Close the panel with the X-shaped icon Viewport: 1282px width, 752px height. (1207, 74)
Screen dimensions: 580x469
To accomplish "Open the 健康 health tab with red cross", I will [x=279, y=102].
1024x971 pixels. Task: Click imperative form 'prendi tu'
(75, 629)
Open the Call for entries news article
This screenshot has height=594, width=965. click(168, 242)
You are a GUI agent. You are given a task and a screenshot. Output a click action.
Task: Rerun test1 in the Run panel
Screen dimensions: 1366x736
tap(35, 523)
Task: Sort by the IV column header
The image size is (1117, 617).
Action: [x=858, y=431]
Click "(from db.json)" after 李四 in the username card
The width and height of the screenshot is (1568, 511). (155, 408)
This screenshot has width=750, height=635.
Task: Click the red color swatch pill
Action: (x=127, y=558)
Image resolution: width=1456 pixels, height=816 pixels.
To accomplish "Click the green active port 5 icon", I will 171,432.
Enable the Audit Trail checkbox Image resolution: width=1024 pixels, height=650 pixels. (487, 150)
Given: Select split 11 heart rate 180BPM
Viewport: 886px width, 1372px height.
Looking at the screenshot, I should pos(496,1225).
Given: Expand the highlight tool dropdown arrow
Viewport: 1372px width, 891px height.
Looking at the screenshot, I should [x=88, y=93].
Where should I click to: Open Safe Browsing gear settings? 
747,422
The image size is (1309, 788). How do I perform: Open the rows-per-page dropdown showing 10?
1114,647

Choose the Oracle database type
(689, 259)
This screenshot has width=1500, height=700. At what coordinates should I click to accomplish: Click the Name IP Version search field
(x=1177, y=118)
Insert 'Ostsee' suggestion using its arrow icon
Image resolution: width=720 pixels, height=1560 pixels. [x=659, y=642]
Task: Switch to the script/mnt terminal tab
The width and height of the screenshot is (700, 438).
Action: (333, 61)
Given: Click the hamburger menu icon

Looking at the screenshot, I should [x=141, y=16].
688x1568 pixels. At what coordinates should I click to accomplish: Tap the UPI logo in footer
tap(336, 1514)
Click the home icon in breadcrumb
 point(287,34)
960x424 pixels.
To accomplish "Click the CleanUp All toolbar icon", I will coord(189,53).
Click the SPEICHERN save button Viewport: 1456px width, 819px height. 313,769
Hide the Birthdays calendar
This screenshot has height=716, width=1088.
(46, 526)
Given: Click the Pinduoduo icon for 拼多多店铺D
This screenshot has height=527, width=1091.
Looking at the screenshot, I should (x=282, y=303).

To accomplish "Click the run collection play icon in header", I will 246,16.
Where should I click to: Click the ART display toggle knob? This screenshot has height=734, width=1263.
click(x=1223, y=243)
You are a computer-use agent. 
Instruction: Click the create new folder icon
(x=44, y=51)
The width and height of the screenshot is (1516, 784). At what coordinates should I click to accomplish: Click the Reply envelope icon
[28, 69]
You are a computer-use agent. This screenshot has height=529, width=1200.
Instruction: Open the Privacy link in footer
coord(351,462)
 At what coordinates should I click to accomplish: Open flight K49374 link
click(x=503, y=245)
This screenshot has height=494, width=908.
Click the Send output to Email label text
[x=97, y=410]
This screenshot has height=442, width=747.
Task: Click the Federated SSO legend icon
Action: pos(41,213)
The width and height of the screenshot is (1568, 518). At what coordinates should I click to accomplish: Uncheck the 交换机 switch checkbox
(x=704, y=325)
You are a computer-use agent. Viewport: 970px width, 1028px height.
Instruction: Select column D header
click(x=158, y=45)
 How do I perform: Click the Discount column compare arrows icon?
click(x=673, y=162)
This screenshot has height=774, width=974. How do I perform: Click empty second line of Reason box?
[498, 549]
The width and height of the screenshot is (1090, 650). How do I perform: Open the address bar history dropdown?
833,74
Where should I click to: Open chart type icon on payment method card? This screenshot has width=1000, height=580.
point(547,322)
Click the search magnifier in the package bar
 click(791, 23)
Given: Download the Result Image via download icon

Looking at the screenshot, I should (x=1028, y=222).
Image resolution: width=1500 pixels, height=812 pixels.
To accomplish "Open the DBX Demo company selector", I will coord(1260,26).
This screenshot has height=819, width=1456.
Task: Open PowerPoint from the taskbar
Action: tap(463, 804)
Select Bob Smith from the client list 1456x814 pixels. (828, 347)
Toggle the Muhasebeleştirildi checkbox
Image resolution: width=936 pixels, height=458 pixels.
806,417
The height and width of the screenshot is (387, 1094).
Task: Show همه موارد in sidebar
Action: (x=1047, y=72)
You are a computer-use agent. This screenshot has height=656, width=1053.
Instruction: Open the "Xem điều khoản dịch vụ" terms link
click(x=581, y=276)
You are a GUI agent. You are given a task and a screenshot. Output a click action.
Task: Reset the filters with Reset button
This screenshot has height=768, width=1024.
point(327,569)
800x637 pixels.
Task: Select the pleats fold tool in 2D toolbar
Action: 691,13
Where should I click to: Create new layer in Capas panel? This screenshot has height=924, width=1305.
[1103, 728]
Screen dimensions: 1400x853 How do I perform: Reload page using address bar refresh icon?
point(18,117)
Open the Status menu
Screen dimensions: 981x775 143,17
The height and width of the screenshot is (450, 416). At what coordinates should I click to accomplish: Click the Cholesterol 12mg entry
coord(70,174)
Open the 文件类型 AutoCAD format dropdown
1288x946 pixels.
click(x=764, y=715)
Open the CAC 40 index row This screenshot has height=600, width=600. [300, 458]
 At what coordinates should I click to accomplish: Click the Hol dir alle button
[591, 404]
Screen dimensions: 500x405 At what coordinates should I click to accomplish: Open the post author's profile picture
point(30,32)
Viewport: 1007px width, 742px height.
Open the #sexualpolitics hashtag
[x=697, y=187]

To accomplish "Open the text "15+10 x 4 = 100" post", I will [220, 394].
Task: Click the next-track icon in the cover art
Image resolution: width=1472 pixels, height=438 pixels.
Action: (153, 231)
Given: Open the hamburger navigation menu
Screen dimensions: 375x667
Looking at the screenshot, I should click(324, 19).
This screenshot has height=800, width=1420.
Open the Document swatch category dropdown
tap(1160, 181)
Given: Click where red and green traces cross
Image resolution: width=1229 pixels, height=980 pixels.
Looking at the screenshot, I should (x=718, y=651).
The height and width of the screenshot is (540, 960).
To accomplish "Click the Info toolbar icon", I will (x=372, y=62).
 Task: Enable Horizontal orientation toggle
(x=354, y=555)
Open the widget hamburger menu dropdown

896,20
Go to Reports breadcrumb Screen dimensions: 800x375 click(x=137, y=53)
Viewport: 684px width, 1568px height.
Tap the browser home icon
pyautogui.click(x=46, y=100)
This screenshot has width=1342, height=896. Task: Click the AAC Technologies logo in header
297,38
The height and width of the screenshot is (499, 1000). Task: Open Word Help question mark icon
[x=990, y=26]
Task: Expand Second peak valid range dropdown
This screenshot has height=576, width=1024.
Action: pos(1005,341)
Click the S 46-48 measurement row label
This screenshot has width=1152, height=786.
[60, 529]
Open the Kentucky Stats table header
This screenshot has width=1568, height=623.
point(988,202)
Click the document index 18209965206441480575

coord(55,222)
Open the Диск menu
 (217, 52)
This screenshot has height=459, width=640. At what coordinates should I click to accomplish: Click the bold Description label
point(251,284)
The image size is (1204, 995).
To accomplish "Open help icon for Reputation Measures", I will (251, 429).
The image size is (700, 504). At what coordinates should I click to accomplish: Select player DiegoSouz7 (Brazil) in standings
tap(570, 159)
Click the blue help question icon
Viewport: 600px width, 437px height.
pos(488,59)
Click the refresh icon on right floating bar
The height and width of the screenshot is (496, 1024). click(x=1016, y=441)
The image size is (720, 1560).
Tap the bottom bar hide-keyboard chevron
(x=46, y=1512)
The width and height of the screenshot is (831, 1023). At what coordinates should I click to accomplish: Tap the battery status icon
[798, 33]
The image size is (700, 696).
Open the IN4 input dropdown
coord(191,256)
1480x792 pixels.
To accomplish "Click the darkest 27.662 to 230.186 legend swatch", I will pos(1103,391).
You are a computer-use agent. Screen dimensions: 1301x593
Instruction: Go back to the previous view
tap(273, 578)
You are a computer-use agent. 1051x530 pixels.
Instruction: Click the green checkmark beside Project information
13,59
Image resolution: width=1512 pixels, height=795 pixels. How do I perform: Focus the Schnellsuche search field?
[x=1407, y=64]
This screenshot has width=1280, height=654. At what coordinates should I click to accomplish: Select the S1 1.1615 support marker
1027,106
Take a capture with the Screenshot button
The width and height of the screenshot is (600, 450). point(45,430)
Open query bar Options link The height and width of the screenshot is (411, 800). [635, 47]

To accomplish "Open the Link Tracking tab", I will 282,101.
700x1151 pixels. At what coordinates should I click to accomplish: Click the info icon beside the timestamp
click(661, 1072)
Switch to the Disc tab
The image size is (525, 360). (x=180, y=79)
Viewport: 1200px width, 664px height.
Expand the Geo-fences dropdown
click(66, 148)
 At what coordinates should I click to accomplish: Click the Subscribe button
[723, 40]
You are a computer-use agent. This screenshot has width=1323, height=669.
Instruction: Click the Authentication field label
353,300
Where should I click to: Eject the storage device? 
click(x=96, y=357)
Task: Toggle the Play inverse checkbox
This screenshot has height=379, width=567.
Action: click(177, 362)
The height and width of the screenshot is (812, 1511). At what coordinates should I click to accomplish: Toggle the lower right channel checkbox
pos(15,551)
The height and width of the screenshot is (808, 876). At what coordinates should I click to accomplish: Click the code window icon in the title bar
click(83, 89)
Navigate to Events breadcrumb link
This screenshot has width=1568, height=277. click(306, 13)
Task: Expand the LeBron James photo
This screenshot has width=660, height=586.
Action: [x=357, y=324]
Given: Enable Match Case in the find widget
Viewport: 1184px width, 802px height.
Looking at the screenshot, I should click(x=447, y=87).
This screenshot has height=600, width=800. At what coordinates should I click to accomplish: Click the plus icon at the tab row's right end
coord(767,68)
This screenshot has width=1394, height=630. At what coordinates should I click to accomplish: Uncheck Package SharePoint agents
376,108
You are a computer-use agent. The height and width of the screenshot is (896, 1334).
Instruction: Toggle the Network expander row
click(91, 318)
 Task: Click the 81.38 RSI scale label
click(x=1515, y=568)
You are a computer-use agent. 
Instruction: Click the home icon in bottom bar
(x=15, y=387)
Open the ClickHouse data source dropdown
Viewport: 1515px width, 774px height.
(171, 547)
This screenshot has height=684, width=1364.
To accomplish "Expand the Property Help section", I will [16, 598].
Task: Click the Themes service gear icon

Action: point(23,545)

• [TASK TO CARRY OUT]
Copy every line of the listing that includes the string "cross".

• [SOLUTION]
To accomplish "Open the 健康 health tab with red cross", I will [x=279, y=102].
Given: Click where red and green traces cross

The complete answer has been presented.